Industry sources have revealed that the ARM version of Windows 8 has grown to become a lot more stable, since Microsoft demoed it at CES 2012, and should be in the hands of developers sometime in February. This came from a source who managed to get some hands-on time with a high-profile device from a big brand (no names were revealed for obvious reasons) and came out impressed at how stable and smooth Windows 8 was on ARM. This means we can expect some prototype devices to show up at MWC, next month.

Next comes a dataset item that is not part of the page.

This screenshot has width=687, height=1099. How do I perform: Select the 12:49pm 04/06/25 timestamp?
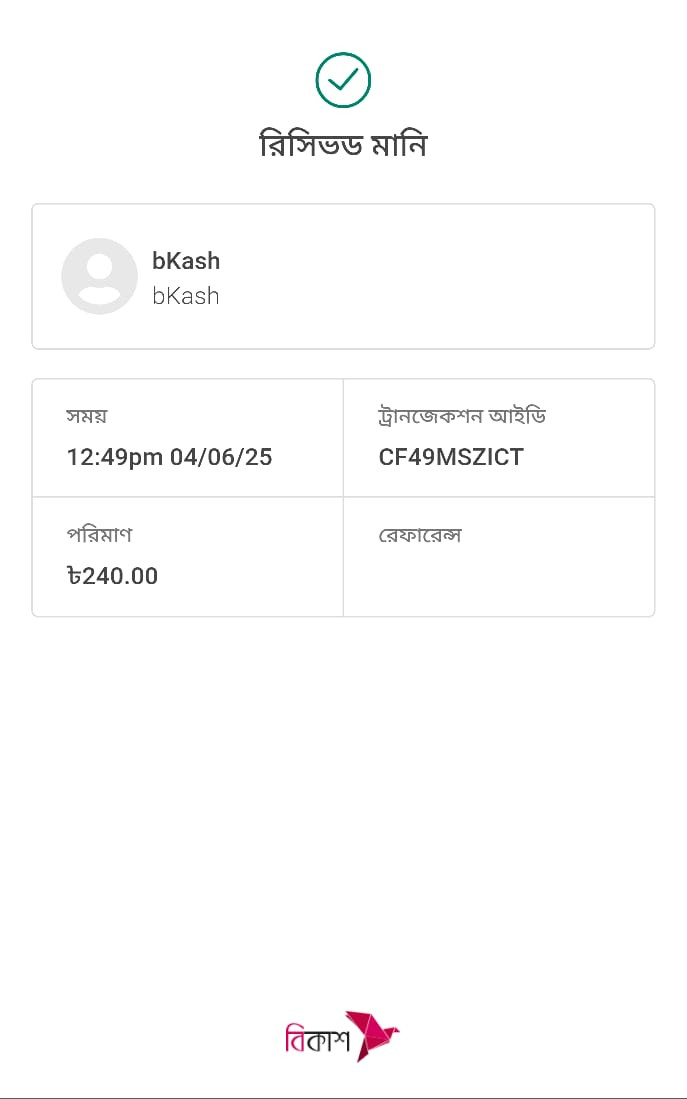(x=170, y=457)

Expect to see more of Windows 8 in September at the BUILD conference

Now, running stable on ARM

Windows 8 is the biggest jump for Microsoft, since Windows 3.0, as for the very first time it will have full support for ARM devices. Most mobile devices, today are based on ARM devices, which outnumber Intel and AMD devices. Amongst all of this, there’s a storm brewing between Intel and ARM in the notebooks segment, as ARM-based devices are going to be quite a bit cheaper than Intel-based ones, spelling trouble for Intel’s Ultrabook series. Besides the competition from AMD with their ‘Ultrathin’  notebooks, ARM-based notebooks should offer similar performance as Intel’s ULV CPUs, but cost manufacturers a lot less to implement. Couple that with better battery life, slimmer and lighter devices and you see how this can severely impact the sales of Intel’s Ultrabooks. Currently, the largest ARM suppliers are Texas Instruments, Qualcomm and Nvidia. According to one source, Windows 8 is running just fine on two of these platforms.

However, there is one area where Intel still has the upper hand and is only too happy to be pointing that out; support for legacy apps. You see, while the OS may run stable, you still need applications to work with. The big question is as to how Microsoft’s Office runs on ARM, which no one seems to have seen, yet and Microsoft doesn’t want to comment on this right now as well. Other than some of the Metro apps that seem to be running smoothly (mostly because they are based on HTML 5), it’ll be sometime till we see all our other third-party applications ported over to ARM. The success and adoption of ARM-based Window 8 notebooks will entirely depend on how soon legacy apps are ported over.